START Text segment
Syndromes, diseases, disorders and initials
One of the things the Internet makes one aware of is the different ways people in different countries communicate, even when they are using the same language.
Perhaps it’s just that I don’t get out enough, because when someone posted this graphic on Facebook, I had to ask what OCD people were. As far as I have been able to determine, I am an INTP person, and three-letter initialisms beginning with OC make me think of OCR (Optical Character Recognition), but then comes the D, and I’m wondering what it can stand for, Optical Character Determinant? and how it relates to people.
Of course I am familiar with some diseases commonly known by acronyms or initialisms, like Aids and TB, but when someone posted in a newsgroup that he was COPD, I was flummoxed. I’d heard of the LAPD and the NYPD, but COPD? Colorado?
Someone pointed out that people who suffer from the disease or disorder concerned will refer to it by initials, and that I can understand. What puzzles me is when they expect other people who don’t suffer from that particular ailment to know what the letters mean.
That’s what makes me wonder if it is a cultural thing.
Or perhaps a hypochondria thing.
When we first got interested in family history, about 30 years ago, we went to ask my wife’s grandmother about the family. She had difficulty in remembering their names. She said one of her sisters-in-law had married a Walsh or a Marsh. It turned out that it was actually a Clark. But she could remember what illnesses they suffered from and what colour pills they took.
At various times I’ve suffered from various ailments — pneumonia at the age of four, amoebic dysentery at the age of 5, chicken pox and blood poisoning at the age of 6, measles at the age of 11, mumps at the age of 22, myopia and uveitis at the age of 45, and type 2 diabetes at the age of 65, along with a few bouts of colds, influenza and bronchitis. But none of them was known by initials (at least not by me), so I couldn’t have been really ill. The one that caused me the most suffering was measles. And in pneumonia the cure was more painful than the disease (penicillin injections at 3 am — penicillin was then a relatively new invention).
END Text segment
START Data supplied
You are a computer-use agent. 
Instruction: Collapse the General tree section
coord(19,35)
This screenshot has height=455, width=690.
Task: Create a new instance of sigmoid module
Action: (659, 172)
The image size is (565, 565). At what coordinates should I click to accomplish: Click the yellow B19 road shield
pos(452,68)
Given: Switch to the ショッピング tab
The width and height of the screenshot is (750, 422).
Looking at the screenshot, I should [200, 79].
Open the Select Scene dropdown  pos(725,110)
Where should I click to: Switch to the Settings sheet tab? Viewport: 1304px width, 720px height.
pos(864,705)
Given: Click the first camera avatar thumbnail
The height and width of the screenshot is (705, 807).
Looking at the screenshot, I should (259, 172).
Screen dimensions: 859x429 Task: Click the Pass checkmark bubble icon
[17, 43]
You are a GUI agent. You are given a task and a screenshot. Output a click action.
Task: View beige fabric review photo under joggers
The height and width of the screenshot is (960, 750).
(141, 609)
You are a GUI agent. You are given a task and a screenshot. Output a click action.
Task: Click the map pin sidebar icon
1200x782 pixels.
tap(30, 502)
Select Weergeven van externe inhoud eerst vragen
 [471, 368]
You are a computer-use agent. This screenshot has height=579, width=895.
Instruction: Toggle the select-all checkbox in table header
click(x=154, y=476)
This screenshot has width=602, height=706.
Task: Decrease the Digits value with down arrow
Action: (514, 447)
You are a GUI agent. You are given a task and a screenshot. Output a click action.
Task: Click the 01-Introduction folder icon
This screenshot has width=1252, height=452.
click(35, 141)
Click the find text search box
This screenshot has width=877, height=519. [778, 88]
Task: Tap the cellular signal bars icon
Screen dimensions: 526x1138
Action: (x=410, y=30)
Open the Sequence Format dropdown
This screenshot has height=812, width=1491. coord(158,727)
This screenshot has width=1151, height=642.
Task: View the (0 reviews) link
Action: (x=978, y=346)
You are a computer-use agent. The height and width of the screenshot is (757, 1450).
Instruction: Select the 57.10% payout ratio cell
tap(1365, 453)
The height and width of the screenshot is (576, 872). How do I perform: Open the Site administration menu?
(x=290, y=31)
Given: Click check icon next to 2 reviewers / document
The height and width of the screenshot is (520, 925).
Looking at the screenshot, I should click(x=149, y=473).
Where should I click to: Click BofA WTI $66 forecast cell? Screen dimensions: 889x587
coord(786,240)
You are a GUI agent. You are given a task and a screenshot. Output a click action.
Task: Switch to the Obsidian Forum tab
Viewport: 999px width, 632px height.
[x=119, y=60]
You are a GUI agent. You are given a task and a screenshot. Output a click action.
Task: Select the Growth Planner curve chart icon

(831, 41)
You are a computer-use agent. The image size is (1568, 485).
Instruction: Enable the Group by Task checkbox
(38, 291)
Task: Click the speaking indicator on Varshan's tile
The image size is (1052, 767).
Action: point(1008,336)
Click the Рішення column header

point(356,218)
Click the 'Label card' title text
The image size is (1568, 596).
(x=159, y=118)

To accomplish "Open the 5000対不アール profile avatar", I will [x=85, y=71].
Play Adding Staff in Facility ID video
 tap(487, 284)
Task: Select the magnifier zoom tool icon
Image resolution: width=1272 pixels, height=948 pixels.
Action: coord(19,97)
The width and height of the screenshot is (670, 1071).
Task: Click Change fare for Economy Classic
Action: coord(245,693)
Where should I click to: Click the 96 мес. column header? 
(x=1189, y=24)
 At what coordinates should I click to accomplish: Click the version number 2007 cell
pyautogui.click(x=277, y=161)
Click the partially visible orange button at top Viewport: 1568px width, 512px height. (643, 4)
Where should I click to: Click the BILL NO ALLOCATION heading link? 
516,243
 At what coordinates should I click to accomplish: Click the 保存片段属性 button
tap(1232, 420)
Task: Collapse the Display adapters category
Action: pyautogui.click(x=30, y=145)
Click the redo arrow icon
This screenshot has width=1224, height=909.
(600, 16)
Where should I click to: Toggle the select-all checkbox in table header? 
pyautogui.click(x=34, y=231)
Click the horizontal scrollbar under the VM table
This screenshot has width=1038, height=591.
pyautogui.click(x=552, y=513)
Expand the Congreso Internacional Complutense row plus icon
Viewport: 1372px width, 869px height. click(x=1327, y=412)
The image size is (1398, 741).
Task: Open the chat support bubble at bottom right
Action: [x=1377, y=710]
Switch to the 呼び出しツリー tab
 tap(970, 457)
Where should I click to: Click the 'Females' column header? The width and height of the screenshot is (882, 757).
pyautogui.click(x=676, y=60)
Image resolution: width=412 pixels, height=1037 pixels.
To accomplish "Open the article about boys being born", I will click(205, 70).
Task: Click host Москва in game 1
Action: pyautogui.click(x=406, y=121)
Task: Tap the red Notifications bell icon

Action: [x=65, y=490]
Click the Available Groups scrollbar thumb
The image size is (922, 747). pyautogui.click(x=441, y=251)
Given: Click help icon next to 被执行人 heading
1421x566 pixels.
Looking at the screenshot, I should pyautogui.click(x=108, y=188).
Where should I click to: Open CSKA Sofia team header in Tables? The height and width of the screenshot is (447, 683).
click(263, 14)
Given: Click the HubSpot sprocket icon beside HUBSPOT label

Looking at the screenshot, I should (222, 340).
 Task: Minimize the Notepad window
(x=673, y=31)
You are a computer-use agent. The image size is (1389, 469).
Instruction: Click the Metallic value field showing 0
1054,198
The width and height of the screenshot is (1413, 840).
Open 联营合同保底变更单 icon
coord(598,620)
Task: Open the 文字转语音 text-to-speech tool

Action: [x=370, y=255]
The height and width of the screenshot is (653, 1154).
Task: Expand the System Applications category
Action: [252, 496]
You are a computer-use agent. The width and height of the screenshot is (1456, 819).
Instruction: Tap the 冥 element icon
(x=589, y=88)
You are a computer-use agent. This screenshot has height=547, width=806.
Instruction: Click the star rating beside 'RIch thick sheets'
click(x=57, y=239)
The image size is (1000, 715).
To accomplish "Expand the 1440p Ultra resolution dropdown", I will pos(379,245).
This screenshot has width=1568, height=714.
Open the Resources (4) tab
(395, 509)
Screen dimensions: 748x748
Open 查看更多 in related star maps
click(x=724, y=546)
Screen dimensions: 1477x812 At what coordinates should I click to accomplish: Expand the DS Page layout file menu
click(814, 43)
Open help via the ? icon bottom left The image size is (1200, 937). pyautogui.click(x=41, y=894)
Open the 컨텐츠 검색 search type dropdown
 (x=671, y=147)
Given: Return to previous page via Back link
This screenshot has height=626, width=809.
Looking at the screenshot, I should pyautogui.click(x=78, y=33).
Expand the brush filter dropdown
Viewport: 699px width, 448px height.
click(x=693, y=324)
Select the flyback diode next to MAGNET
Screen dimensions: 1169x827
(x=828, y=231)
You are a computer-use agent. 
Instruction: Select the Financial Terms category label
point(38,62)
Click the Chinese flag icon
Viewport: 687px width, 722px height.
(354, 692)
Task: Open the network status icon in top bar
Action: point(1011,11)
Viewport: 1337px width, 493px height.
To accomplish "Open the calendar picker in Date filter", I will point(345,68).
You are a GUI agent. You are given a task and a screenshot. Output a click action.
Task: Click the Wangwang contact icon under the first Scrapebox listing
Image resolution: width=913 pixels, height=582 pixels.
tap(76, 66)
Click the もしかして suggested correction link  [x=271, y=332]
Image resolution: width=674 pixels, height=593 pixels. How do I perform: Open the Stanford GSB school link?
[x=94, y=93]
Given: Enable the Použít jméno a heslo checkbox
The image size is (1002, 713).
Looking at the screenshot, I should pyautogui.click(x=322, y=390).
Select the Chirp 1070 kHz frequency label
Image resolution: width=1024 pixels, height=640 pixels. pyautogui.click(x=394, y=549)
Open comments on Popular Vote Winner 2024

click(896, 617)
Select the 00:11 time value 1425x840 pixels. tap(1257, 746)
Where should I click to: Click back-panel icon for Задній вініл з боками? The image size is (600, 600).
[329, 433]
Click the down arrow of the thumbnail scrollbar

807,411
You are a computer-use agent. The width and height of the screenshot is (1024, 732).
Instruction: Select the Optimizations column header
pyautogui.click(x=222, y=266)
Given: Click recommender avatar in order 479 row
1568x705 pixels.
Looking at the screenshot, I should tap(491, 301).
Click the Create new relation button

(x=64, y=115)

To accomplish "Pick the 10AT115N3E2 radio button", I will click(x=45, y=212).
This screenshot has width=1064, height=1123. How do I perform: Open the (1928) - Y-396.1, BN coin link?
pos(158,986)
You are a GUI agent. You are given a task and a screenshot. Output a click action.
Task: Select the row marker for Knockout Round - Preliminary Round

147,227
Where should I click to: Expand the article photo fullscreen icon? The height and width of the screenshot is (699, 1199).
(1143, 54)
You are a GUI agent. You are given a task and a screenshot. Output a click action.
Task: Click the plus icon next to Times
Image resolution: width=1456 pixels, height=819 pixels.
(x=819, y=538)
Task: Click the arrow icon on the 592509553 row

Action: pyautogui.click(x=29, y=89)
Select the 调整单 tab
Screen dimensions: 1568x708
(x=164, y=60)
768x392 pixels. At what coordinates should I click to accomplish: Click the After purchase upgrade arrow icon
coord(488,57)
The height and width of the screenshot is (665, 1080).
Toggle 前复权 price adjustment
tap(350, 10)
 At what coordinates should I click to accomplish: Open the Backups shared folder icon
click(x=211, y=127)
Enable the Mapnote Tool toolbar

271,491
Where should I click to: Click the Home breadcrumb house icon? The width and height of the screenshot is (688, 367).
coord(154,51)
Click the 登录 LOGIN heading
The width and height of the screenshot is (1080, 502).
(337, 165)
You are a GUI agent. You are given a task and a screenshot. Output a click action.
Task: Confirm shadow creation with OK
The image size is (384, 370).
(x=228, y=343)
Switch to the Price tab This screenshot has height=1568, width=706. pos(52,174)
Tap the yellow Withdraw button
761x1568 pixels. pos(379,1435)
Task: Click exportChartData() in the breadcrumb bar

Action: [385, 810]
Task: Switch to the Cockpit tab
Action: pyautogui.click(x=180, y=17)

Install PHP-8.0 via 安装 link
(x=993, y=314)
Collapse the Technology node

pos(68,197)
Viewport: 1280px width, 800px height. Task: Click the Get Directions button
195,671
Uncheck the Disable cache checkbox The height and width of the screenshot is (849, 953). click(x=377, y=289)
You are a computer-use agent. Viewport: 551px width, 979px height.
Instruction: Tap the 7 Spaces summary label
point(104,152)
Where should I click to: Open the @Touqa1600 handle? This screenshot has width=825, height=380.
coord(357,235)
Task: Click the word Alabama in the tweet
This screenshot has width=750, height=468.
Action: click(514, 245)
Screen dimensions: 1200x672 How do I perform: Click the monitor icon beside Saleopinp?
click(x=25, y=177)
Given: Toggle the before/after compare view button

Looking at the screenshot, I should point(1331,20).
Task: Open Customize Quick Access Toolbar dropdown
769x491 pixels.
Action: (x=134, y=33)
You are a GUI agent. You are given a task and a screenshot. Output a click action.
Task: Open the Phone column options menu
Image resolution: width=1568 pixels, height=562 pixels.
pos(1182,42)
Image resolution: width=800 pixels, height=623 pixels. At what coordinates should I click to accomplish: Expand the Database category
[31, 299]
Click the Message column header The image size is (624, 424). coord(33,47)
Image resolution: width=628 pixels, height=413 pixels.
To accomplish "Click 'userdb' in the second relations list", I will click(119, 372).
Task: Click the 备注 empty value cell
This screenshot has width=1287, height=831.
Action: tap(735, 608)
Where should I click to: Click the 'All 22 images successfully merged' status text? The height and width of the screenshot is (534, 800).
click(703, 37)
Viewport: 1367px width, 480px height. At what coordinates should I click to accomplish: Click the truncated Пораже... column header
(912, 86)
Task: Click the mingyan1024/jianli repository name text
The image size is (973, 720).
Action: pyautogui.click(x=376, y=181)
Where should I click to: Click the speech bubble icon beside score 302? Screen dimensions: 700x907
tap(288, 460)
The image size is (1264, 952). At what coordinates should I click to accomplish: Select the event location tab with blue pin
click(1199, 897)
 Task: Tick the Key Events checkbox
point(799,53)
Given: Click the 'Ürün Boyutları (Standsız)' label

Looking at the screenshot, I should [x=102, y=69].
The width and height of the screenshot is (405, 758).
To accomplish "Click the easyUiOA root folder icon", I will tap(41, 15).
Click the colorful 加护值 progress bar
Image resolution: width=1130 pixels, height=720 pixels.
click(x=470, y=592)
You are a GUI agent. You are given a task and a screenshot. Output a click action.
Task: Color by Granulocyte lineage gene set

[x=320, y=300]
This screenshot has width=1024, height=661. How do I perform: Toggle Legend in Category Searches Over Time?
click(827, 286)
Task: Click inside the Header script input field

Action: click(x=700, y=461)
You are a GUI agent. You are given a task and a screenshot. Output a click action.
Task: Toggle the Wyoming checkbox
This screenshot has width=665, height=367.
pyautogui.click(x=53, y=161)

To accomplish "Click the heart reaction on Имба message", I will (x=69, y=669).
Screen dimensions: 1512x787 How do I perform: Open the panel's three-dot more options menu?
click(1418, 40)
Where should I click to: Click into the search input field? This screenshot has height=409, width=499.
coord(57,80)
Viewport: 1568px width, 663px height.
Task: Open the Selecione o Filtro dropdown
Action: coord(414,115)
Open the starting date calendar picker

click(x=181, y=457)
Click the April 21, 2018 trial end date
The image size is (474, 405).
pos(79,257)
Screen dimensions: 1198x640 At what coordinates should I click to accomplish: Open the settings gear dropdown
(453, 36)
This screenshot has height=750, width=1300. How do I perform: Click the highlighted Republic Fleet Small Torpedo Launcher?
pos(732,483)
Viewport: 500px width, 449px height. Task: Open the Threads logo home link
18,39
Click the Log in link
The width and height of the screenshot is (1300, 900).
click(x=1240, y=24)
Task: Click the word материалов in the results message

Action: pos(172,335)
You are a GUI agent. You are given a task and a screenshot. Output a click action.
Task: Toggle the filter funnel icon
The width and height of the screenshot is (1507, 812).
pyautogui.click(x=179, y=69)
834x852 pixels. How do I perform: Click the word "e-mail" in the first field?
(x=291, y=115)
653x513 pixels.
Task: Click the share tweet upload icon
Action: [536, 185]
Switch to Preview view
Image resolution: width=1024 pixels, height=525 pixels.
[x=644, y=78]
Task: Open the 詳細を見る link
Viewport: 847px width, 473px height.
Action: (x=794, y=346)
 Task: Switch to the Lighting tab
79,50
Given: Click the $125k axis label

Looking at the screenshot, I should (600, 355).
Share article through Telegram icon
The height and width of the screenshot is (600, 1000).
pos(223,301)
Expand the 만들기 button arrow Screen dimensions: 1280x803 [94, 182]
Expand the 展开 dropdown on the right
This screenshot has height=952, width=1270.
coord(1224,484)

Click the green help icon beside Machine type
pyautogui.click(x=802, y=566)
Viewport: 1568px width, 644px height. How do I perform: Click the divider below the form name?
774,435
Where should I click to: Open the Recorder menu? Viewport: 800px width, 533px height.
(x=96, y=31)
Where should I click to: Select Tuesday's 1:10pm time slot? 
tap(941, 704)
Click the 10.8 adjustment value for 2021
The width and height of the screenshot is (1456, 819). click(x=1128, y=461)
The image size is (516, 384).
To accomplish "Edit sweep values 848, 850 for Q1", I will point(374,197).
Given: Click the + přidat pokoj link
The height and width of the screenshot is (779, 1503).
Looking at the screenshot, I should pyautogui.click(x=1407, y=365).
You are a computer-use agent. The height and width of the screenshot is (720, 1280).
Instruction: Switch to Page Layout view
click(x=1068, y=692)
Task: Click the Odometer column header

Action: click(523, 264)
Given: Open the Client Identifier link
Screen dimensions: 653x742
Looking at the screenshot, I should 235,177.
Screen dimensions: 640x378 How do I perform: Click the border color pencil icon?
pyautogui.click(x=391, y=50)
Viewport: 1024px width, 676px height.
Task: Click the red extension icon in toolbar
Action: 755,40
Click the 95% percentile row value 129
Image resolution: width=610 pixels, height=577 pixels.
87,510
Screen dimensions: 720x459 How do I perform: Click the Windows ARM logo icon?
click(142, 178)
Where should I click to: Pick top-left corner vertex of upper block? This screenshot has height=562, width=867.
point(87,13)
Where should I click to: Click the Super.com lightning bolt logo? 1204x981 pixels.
END Data supplied
- **Problems and tasks**:
(A) Please repeat the essay on disease initials word for word, everything from "Or perhaps a" down to "pills they took.".
(B) In the essay on disease initials, at what age did the writer have mumps?
(C) Carry on the essay on disease initials from its last sentence.

- **Your written answers**:
(A)
Or perhaps a hypochondria thing.
When we first got interested in family history, about 30 years ago, we went to ask my wife’s grandmother about the family. She had difficulty in remembering their names. She said one of her sisters-in-law had married a Walsh or a Marsh. It turned out that it was actually a Clark. But she could remember what illnesses they suffered from and what colour pills they took.

(B) At the age of 22.

(C)
When I remarked on this on Facebook someone commented that surely I must know what ME and MB are. I didn’t. Or at least I thought that they signified doctors, not diseases. ME is surely Medical Examiner, and MB is the degree my “doctor” actually has — MB ChB, to be precise — Bachelor of Medicine and Bachelor of Surgery — for which he (or she) gets to be called “doctor”. Nobody called me a doctor when I had two bachelors degrees.
None of the doctors I’ve ever been to has referred to diseases by initials, at least not in my presence. I’m sure they do so when discussing such things among their colleagues, who can be expected to understand specialised medical jargon. But what gets me is that some people, like the designer of the graphic about eggs, seem to expect the average peasant yobbo on Facebook (like me) to understand them too.
But the internet is like that. It was on BBS conferences that I first learnt about INTP and EFSJ and things like that. At first it sounded like Scorpio and Virgo and Aquarius, but then I applied for a job, and was sent for a test that showed that I was INTP, and apparently they weren’t looking for INTPs to fill that position, so I didn’t get the job.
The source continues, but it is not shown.